Y 8. El daño causado al prestigio de las instituciones por su uso partidista o su descalificación interesada en las disputas coyunturales.

Por desgracia, la voluntad de informar está siendo superada por un fluido comunicativo que busca fomentar obsesiones polarizantes más que una conciencia de la realidad

Las amenazas a la convivencia democrática no vienen hoy señaladas por el miedo a un golpe de Estado, sino por estos males nacidos de la agitación permanente  y el desprecio de la política. Si una democracia se funda en el pluralismo, esta dinámica crispada cancela cualquier entendimiento de la pluralidad en favor de la descalificación, el insulto, la tergiversación, el descrédito y la difamación. Ocurre, además, que la democracia requiere mecanismos de intermediación con la ciudadanía. Uno de estos mecanismos es la prensa, su obligación de informar y sostener una opinión pública basada en el conocimiento de los hechos. Por desgracia, la voluntad de informar está siendo superada por un fluido comunicativo que busca fomentar obsesiones polarizantes más que una conciencia de la realidad. Hoy no hace falta mucho dinero para que un pequeño grupo de manipuladores componga una cabecera periodística en las redes sociales al servicio de la mentira. Tampoco resulta difícil que algunas cabeceras tradicionales, subvencionadas por los políticos de la crispación o por las grandes fortunas partidarias de la ley de la selva, confundan a diario la palabra periodismo con la basura del titular manipulado, la consigna partidista o la demagogia tóxica.

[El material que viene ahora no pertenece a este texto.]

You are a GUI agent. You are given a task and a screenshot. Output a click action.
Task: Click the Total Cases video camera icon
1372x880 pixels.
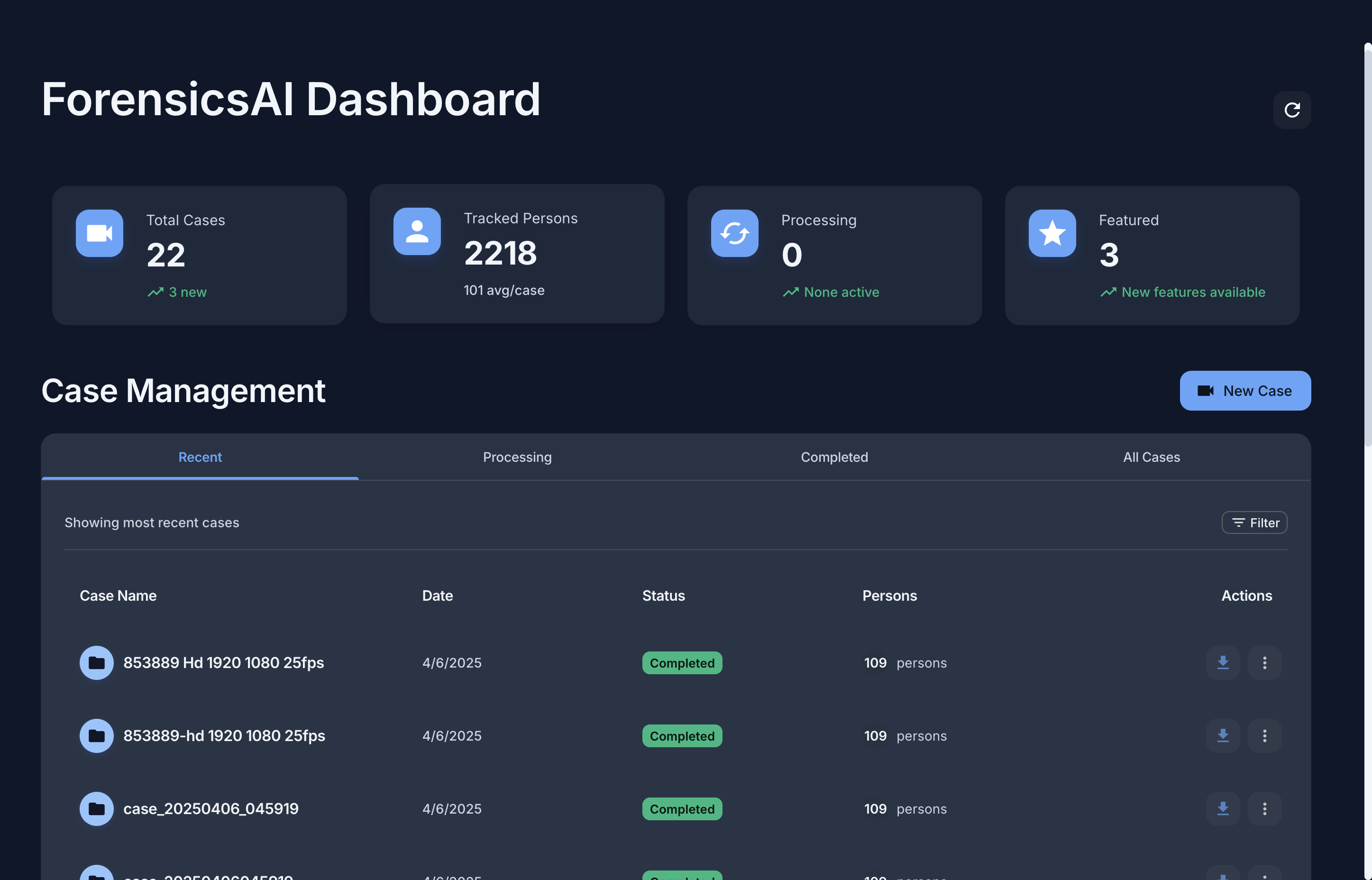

Estos días hemos escuchado abundantes críticas para ensuciar la política de una forma extrema. Se ha considerado inconstitucional el respeto a la Constitución, se ha considerado un golpe de Estado la decisión de un parlamento elegido democráticamente, se ha invitado al pueblo a que cuelgue por los pies a un presidente de Gobierno, se ha agredido en público a un político en un pleno municipal y se ha vuelto a utilizar sin escrúpulo la memoria de las víctimas del terrorismo para deslegitimar una escrupulosa decisión democrática. 

Como el deterioro de la política es una amenaza general, conviene que nos tomemos en serio la situación y defendamos la palabra política en lo posible. Los demócratas somos responsables de la pulcritud y debemos fregar con orgullo las escaleras ensuciadas de la política, porque a través de ellas se asciende al bien común y a la convivencia social más allá de cualquier elitismo. Tengamos en cuenta las dificultades de la situación y todo lo que está en juego a la hora de establecer nuestros debates. Por lo pronto, hay dos inercias que me preocupan:

  1. La irresponsabilidad de una derecha democrática que parece dispuesta a identificarse con las formas indecentes de una derecha extrema y fanática.
  2. La soberbia de un izquierdismo democrático menos comprometido con la solución progresista de los conflictos que con algunos protagonismos personales. Las impurezas de los puros caracterizan todo tipo de clericalismos.

Con estas preocupaciones ya viejas comienzo el año 2024.